Via: Interactive Multimedia Technology - Preview Mouse 2.0: Multi-Touch Meets the Mouse

Lynn Marentette has just reported, hot off the press from Microsoft's Applied Sciences Group at UIST 2009.

MS presents novel input devices that combine the standard capabilities of a computer mouse with multi-touch sensing. The goal is to make multi-touch interaction more widely available and applicable to the desktop environment. To chart the design space, they present five different multi-touch mouse implementations. Each explores a different touch sensing strategy, which leads to differing form-factors and hence interactive possibilities.

"With the emergence of multi-touch, we now have the opportunity to manipulate digital content with increased dexterity. But whilst multi-touch has been incorporated into many different form-factors – from tabletop to mobile phone – it has yet to find a place on our desktops. This may seem surprising, particularly given that for many computing tasks the desktop setting still dominates."

MS explore the possibilities for bringing the benefits of multi-touch interaction to a traditional desktop setting, comprising of a computer, vertical display, key-=board and mouse. They refer to these novel input devices as multi-touch (MT) mice.
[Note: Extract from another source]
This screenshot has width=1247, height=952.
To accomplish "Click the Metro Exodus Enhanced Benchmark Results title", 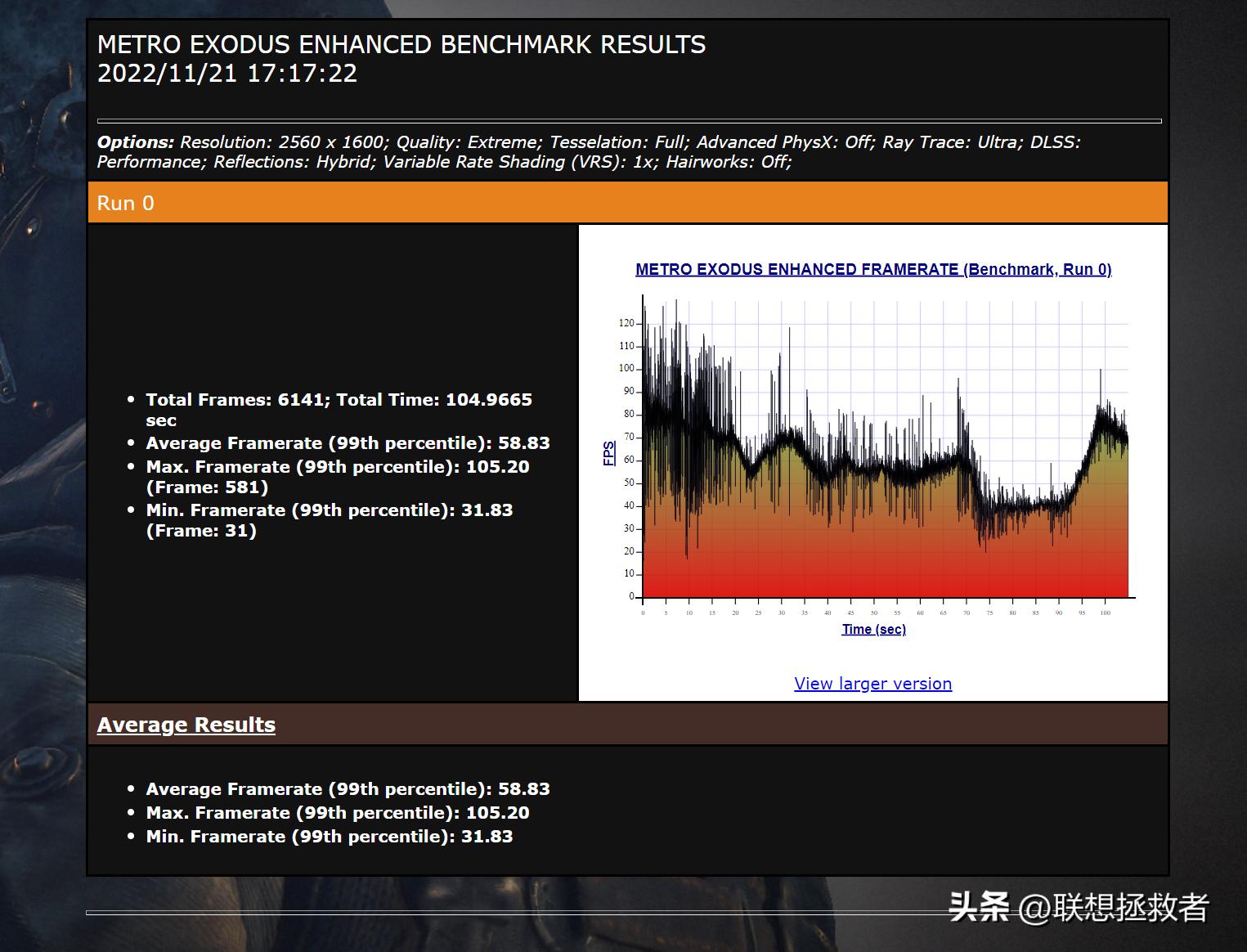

In addition to serving as devices for common pointer-based interactions, MT mice conceptually allow the user to reach into the GUI – enabling them to manipulate the graphical environment with their fingers, and to execute commands via hand-gestures without the need to physically touch the display.

The paper Mouse 2.0: Multi-touch Meets the Mouse presents a detailed description of hardware and software implementation of prototypes, discusses the relative strengths, limitations and affordance of these novel input devices as informed by the results of a preliminary user study.